How to complete this task: Within the records below is a range that opens at the line with "Given: Click the Deviation" and closes at the line with "Click the star icon beside Max Auto". Return that range word for word, both ends included, and only that range.

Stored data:
• • •

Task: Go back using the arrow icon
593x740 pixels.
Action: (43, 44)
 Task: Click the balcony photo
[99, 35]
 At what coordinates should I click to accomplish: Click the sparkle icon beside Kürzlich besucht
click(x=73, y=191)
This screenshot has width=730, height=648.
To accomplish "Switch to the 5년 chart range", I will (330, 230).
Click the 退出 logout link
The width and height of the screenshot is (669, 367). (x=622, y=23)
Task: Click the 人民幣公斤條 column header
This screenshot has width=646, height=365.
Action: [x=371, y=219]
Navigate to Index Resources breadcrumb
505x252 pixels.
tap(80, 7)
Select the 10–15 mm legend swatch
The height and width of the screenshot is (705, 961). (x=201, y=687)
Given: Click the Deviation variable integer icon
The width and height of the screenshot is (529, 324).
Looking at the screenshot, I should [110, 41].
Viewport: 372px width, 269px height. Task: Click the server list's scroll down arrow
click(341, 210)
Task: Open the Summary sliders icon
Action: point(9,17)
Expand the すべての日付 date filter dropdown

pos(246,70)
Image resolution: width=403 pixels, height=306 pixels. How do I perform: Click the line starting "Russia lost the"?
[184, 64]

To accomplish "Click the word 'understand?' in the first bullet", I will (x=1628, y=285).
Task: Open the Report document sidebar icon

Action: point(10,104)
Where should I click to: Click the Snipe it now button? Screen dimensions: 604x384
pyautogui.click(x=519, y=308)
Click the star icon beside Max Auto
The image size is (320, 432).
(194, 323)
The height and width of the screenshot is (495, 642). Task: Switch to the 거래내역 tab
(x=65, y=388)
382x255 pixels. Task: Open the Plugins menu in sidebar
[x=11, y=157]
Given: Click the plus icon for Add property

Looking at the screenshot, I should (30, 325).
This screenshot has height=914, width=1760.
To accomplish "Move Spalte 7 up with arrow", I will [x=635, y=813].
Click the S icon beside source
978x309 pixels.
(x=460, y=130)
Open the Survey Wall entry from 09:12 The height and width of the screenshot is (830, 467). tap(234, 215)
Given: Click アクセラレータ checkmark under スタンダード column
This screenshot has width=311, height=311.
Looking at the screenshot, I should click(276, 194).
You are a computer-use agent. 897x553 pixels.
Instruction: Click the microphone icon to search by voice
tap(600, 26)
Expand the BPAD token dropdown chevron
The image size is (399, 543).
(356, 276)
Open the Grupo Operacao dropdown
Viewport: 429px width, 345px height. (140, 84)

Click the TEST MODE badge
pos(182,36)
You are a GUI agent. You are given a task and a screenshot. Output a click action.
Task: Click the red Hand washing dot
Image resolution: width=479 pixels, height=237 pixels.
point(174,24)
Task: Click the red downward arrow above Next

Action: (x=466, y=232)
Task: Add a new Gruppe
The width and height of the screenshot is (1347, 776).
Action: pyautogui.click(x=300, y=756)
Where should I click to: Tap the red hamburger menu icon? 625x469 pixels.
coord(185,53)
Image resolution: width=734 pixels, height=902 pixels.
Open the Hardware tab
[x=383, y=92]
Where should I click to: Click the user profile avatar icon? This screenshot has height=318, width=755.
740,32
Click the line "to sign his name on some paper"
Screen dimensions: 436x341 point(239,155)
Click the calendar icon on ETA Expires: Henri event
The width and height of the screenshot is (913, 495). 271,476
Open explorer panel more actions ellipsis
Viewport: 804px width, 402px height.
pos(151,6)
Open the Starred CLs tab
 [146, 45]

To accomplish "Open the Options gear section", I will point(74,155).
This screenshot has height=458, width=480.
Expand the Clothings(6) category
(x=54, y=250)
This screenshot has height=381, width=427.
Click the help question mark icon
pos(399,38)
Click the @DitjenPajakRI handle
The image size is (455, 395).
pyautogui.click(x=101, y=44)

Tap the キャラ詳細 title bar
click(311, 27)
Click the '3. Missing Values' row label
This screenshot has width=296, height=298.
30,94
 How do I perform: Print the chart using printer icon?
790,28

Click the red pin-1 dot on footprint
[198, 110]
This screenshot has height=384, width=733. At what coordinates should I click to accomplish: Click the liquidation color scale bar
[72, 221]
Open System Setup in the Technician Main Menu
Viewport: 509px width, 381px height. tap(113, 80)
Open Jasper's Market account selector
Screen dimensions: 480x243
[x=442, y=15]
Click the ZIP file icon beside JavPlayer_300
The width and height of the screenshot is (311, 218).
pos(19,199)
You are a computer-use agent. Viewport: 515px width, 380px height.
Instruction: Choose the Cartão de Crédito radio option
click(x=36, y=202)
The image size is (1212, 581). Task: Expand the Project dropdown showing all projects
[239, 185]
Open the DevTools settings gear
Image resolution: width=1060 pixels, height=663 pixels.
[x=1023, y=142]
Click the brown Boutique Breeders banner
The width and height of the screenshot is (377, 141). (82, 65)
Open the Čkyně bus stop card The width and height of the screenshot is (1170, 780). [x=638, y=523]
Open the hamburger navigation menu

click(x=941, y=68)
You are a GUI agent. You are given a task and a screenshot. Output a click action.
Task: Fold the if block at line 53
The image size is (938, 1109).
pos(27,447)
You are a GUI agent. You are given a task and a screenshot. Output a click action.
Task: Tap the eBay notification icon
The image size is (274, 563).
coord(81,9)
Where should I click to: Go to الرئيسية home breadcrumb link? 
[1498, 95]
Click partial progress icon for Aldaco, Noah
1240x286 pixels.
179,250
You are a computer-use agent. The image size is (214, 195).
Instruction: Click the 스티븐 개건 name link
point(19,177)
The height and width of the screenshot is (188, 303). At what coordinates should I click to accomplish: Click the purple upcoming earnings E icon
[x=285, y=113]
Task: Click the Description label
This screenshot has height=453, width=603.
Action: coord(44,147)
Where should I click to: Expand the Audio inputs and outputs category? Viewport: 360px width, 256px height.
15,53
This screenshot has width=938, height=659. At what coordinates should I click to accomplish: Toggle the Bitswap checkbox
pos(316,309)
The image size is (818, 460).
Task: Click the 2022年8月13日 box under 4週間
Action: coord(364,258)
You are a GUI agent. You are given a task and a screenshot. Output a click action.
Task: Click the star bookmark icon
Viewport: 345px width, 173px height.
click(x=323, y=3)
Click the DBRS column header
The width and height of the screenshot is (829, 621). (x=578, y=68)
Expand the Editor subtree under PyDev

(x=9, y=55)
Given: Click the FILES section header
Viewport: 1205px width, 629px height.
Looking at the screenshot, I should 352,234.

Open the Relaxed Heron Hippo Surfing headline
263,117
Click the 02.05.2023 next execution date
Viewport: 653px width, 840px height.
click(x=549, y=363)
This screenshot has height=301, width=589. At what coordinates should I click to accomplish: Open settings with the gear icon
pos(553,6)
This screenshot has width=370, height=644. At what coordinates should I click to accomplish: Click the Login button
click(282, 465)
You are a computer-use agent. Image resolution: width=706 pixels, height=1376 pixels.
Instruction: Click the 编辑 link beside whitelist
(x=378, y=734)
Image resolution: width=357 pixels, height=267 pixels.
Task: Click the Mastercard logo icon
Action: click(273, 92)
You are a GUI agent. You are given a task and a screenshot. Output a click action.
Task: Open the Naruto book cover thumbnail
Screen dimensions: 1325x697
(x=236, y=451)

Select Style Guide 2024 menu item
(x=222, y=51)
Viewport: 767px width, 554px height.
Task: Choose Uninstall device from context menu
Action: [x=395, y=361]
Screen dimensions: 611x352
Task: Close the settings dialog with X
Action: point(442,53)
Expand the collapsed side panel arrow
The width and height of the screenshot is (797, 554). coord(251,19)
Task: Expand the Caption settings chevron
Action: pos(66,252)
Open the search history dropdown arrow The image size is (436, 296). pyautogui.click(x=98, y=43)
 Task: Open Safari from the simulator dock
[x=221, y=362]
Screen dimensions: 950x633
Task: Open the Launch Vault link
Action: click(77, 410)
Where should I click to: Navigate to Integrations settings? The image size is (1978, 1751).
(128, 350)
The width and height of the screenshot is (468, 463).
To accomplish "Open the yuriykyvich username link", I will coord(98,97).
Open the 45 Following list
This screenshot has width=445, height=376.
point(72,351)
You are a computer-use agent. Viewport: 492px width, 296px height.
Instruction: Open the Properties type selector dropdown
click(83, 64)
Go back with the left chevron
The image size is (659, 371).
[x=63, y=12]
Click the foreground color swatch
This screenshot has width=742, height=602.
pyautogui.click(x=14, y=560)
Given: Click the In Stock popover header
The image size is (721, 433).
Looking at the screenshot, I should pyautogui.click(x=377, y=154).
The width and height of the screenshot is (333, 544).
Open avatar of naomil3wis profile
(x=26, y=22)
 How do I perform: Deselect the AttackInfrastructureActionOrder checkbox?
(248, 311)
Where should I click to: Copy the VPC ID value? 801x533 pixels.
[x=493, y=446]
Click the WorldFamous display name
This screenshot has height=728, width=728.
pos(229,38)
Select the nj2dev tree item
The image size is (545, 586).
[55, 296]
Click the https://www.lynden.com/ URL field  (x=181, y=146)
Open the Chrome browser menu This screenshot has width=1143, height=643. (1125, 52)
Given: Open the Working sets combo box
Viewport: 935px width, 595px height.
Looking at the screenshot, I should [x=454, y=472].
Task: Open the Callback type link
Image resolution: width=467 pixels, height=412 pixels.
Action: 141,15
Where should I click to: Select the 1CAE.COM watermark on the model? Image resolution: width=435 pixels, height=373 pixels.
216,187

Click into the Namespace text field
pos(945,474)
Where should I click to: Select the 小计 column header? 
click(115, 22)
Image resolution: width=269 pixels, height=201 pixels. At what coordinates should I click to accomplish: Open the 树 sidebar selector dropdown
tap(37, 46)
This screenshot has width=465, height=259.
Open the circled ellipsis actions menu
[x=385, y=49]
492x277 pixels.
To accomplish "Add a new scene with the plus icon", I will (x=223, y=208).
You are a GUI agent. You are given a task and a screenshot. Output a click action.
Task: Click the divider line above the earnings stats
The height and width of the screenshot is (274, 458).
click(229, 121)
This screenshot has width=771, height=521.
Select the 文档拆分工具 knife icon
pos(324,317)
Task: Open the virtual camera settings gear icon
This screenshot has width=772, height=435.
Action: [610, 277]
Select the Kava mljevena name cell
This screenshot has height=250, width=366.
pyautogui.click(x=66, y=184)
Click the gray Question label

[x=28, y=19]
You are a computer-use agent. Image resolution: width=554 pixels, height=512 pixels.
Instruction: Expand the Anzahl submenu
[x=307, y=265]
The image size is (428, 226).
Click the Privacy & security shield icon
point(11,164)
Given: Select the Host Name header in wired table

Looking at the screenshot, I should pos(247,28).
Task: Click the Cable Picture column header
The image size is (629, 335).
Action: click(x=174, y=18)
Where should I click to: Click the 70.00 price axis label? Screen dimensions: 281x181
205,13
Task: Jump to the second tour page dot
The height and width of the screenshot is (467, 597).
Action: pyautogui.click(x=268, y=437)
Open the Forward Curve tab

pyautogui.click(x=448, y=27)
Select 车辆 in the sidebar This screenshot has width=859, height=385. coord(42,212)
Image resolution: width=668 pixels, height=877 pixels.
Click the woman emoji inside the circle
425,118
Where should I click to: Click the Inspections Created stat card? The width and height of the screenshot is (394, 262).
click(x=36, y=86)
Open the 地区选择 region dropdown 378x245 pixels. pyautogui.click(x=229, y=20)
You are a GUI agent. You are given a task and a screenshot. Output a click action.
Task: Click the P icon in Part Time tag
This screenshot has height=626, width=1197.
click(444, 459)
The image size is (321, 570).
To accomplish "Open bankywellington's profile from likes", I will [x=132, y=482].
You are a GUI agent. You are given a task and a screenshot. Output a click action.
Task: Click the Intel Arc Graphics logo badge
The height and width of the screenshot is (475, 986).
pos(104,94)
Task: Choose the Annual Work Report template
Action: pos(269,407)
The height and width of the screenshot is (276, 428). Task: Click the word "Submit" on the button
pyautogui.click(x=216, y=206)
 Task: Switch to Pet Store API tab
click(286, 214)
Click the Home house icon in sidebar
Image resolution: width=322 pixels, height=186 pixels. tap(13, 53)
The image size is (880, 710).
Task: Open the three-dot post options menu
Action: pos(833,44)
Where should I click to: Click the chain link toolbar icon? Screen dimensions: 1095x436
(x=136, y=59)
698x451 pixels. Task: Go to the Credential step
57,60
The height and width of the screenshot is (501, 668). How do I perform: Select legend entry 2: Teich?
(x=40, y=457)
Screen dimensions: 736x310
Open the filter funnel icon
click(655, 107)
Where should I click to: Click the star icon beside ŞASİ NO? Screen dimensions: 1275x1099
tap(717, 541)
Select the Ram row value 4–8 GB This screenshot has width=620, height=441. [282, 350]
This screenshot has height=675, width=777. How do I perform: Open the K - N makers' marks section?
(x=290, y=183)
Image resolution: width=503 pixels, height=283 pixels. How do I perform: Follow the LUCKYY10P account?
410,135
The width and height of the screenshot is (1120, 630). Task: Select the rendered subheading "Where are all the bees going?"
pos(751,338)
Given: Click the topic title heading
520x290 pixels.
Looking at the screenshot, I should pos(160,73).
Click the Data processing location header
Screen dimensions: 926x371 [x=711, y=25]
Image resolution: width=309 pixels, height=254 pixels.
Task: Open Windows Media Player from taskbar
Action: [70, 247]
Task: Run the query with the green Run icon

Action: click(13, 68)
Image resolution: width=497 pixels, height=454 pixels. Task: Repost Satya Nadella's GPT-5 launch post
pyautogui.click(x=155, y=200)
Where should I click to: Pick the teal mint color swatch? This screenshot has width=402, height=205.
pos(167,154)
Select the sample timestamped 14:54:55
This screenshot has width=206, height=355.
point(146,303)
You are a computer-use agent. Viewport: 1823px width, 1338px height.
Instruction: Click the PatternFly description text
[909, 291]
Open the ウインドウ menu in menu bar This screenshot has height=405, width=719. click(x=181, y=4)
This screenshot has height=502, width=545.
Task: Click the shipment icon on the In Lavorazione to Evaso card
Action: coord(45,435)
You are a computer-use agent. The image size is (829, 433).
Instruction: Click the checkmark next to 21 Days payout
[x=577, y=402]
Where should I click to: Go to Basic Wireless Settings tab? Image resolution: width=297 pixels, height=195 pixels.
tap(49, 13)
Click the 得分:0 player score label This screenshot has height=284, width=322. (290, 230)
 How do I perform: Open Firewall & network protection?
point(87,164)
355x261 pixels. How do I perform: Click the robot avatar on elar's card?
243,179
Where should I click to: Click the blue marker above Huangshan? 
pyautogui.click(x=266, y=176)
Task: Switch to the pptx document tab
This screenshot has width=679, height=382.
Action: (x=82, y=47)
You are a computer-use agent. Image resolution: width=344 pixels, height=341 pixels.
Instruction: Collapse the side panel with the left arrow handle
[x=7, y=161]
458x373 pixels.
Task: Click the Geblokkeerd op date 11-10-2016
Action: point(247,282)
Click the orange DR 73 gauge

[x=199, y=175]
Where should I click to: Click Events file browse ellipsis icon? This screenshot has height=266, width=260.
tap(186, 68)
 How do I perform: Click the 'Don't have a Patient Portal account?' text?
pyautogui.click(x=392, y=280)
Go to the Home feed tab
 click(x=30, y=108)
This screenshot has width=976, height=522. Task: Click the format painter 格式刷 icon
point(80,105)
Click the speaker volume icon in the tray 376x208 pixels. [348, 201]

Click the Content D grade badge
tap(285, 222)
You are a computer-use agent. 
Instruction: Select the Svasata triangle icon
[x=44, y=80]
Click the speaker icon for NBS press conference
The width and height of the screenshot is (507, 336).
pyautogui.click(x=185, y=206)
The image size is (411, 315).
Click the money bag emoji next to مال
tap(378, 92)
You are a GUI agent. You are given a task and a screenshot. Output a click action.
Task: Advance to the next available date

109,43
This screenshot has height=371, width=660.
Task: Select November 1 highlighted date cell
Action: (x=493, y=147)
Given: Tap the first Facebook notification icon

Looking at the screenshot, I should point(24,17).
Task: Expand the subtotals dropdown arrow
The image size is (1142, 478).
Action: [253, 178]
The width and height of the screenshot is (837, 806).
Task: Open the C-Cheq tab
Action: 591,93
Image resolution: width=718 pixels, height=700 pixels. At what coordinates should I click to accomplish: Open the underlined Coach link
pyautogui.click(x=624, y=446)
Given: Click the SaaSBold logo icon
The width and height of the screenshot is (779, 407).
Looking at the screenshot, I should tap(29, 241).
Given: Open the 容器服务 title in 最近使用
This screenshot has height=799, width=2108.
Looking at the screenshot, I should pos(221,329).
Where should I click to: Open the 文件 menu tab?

• • •

Response area:
Given: Click the Deviation variable integer icon
The width and height of the screenshot is (529, 324).
Looking at the screenshot, I should [110, 41].
Viewport: 372px width, 269px height. Task: Click the server list's scroll down arrow
click(341, 210)
Task: Open the Summary sliders icon
Action: point(9,17)
Expand the すべての日付 date filter dropdown

pos(246,70)
Image resolution: width=403 pixels, height=306 pixels. How do I perform: Click the line starting "Russia lost the"?
[184, 64]

To accomplish "Click the word 'understand?' in the first bullet", I will (x=1628, y=285).
Task: Open the Report document sidebar icon

Action: point(10,104)
Where should I click to: Click the Snipe it now button? Screen dimensions: 604x384
pyautogui.click(x=519, y=308)
Click the star icon beside Max Auto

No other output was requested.